Dataset rows
[BEGIN]
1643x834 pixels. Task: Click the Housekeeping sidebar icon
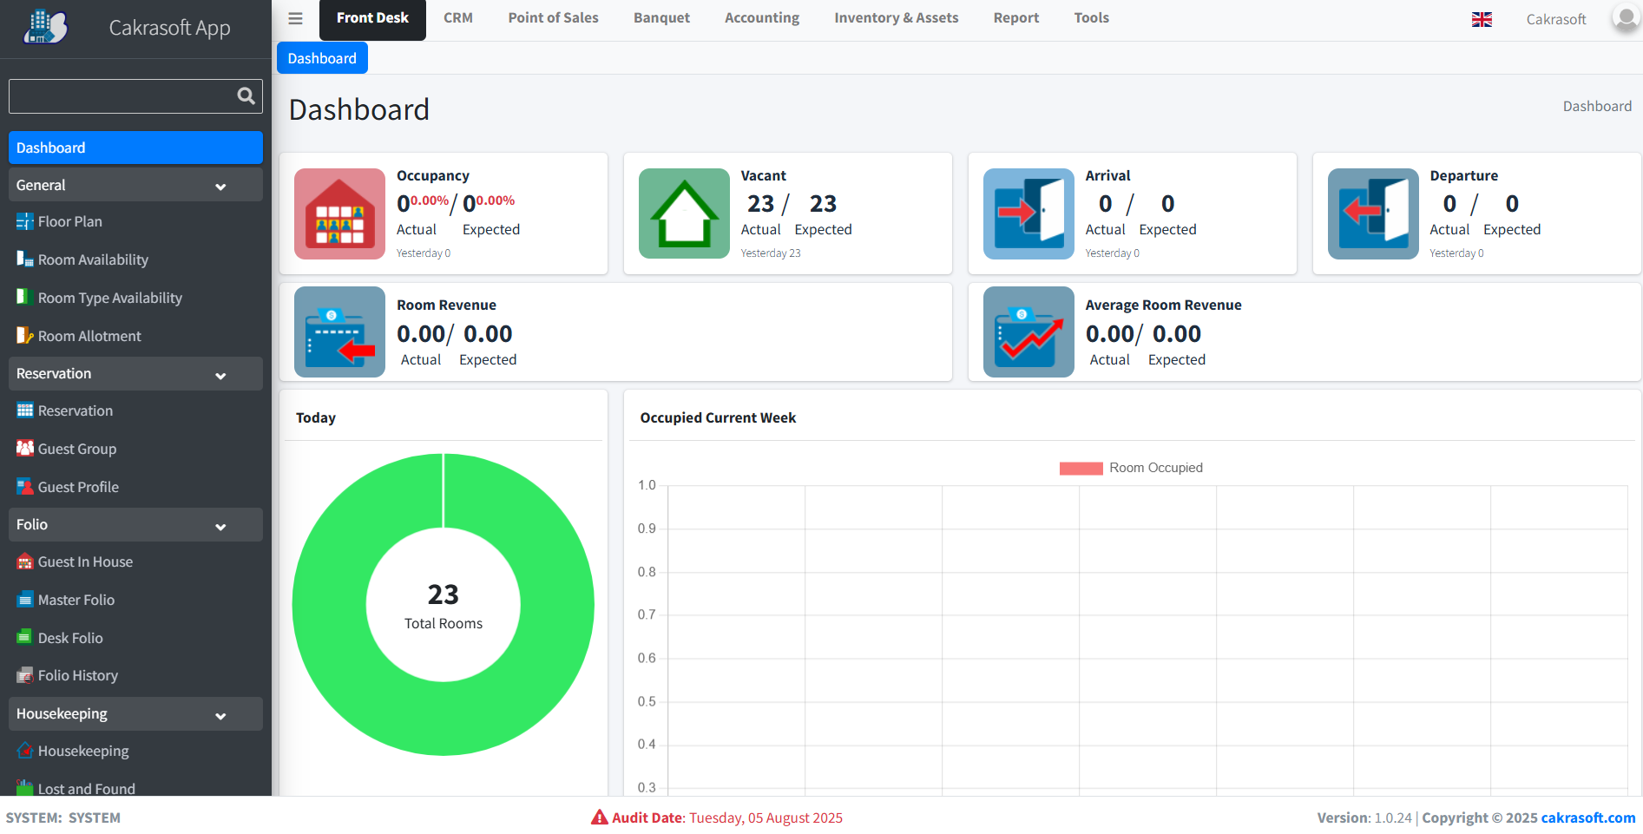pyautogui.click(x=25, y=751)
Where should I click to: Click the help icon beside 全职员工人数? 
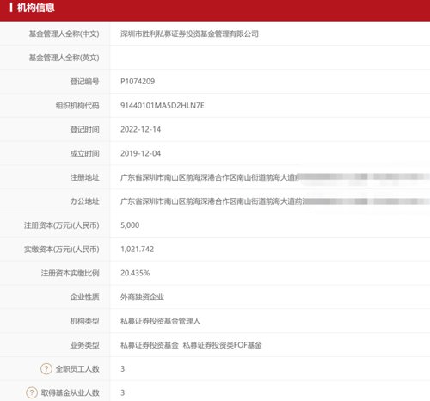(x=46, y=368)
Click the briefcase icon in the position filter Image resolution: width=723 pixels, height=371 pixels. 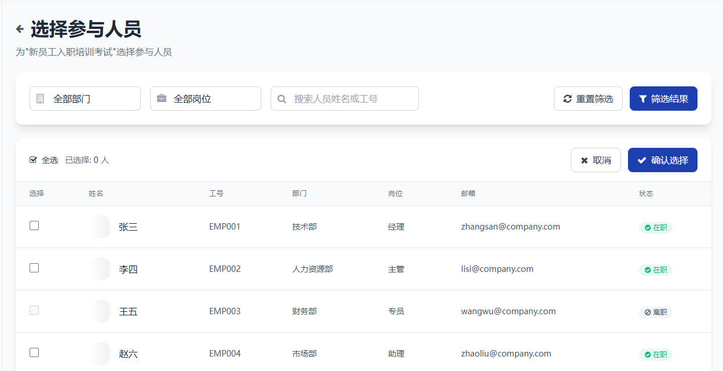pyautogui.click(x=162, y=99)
[END]
What this task involves
Rewrite the records from their beginning through the line containing "(x=46, y=368)", inclusive, changing "Housekeeping" to "Maintenance" and keeping everything else the same. Omit the pictures from your answer.

Solution to this problem
1643x834 pixels. Task: Click the Maintenance sidebar icon
pyautogui.click(x=25, y=751)
Where should I click to: Click the help icon beside 全职员工人数? 
(x=46, y=368)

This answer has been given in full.